Portrait of the Artist: my article on Alice Neel

The New Quarterly is posting my essay on Alice Neel openly for this week only, though without the portrait. Here it is, only this week.

And a short piece on how the essay came about that they've titled "Finding the Form with Beth Kaplan" will be up on the TNQ site on Thursday.

Major snowfall last night, the first this winter. School cancelled. Blessed Thomas shovelled and is now going across town to play in the snow with the boys. The world is muffled; there's not a sound, nothing moving except - how glad I am to see the flurries at the bird-feeder, luckily filled not long ago. Because it would be quite a slog to get out there now.

Grateful Thomas is here!
The trench. They expect between 15 and 25 cms. 

Last night the whole of 60 Minutes was devoted to The Betrayal, a new book by Canada's Rosemary Sullivan about the search for whoever betrayed the 8 inhabitants of the House Behind, Anne Frank and family and friends, all of whom died in the camps except Otto Frank. A retired American FBI agent took on the job with a huge team of experts.

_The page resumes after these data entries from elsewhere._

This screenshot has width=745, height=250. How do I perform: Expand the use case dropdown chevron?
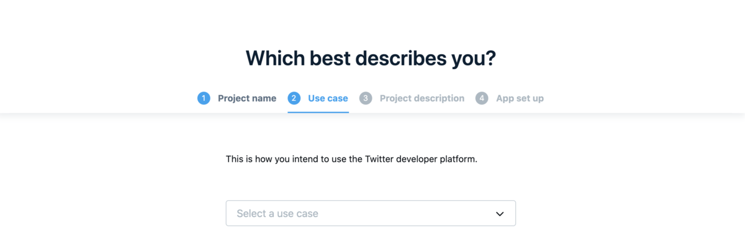500,214
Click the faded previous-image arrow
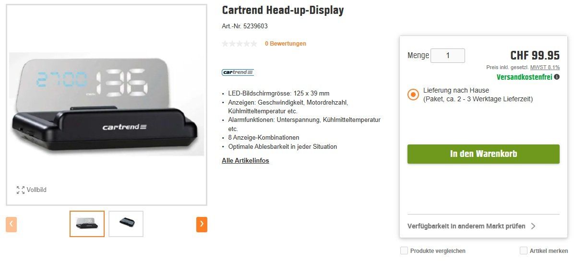Image resolution: width=574 pixels, height=263 pixels. point(12,224)
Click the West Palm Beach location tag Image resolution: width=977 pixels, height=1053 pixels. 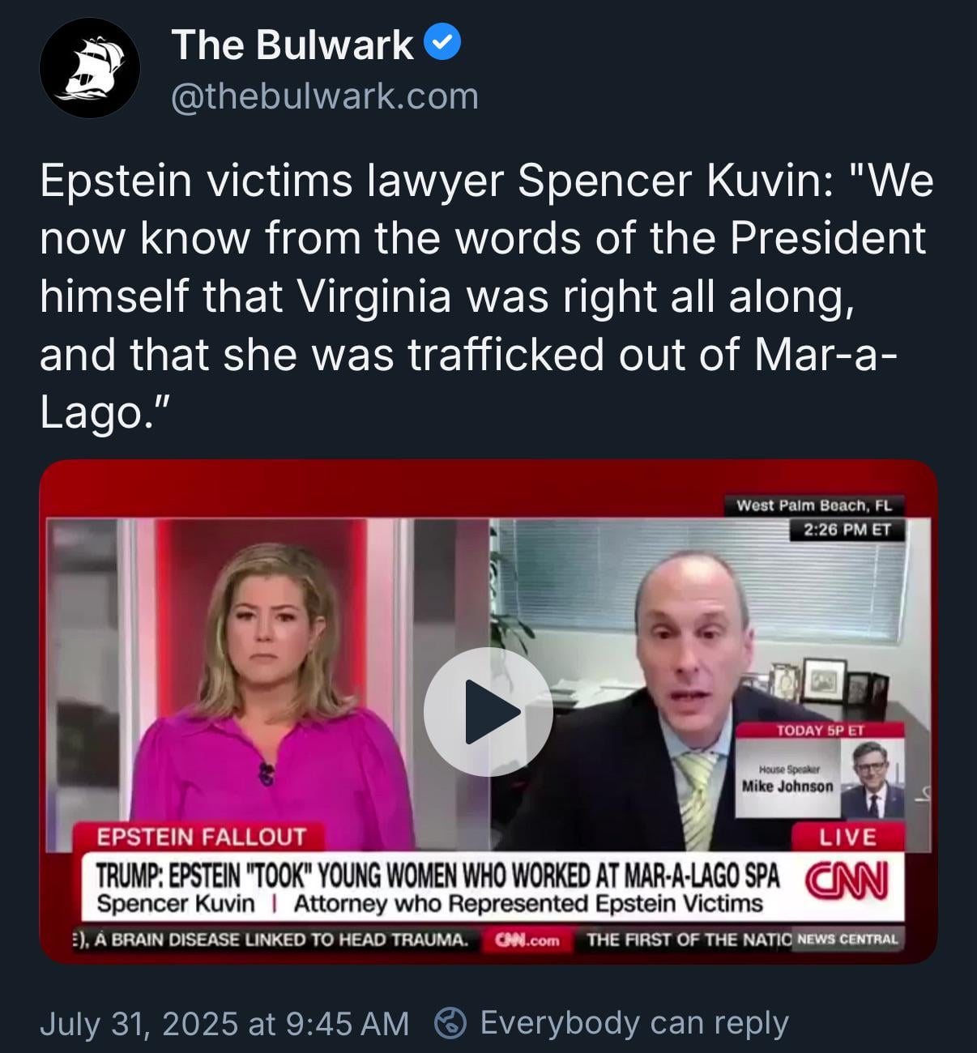point(813,505)
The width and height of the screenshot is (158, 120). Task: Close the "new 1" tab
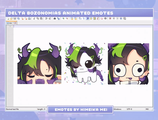(15, 23)
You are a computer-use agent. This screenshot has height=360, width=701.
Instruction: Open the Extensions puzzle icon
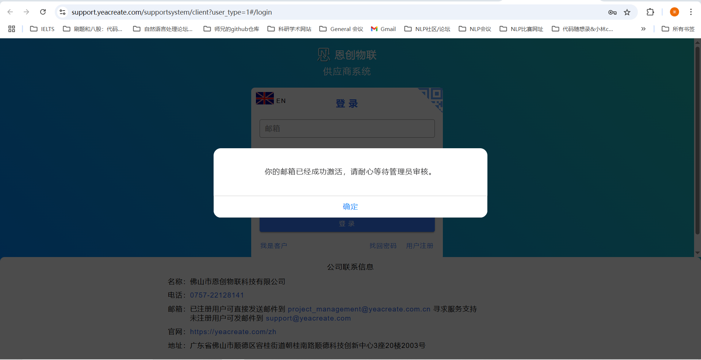(x=650, y=12)
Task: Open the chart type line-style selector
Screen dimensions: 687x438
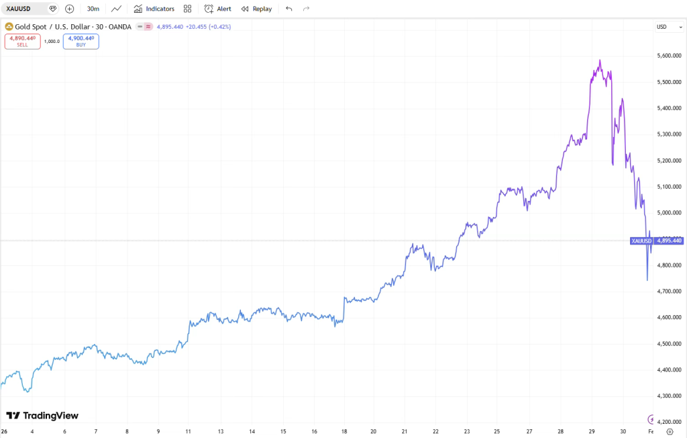Action: click(x=117, y=9)
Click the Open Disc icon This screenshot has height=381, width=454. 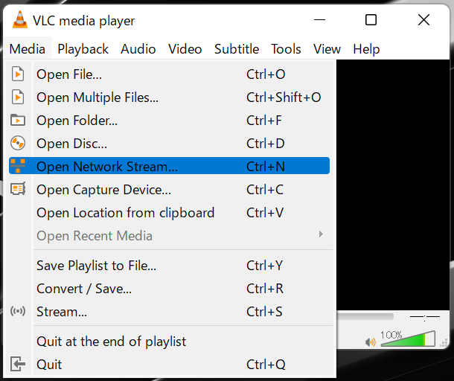(x=18, y=144)
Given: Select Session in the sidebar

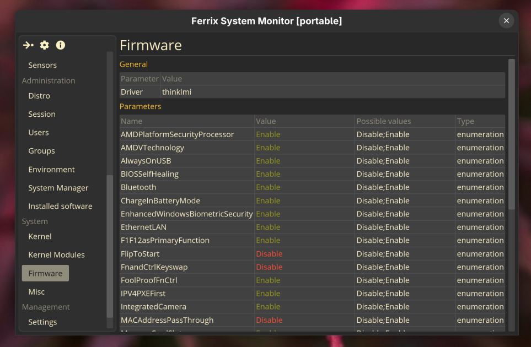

Their conclusion, though of course there's no forensic evidence: it was a prominent Jewish businessman who survived the war by giving the Nazis addresses in Amsterdam where Jews were hiding. 

There was concern anti-Semitism might rise as a result of this discovery, but the team hopes it shows how totally the Nazis dehumanized the Jewish people.

Anne has haunted me all my life, as she has everyone who's read her unforgettable Diary. I wonder about this man, how he lived the rest of his life, especially as the Diary became one of the most important books in the world and its author the most famous martyr of the war. How would it feel to know he had condemned her and many others to death?

I spent most of yesterday working on the essay ms., and the evening watching 60 Minutes and PBS while also reading by the fire, to the point that a blood vessel in my right eye exploded. Too much screen and too many words; today I'll read and edit the long essays sent by my Tuesday U of T class. Two treats yesterday: an hour and a half Skype with Lynn in Montpellier, best friend for nearly 55 years and one of the best-read people I know, and, speaking of best-read, Eleanor dropping the new David Sedaris diary compilation with the marvellous title Carnival of Snackery by the house as a gift. 

Deeply grateful there's food in the fridge and freezer, including Christmas dinner. I don't have to go anywhere. It will be a long quiet snow day. Now, back to reading. Forgive me, eyes.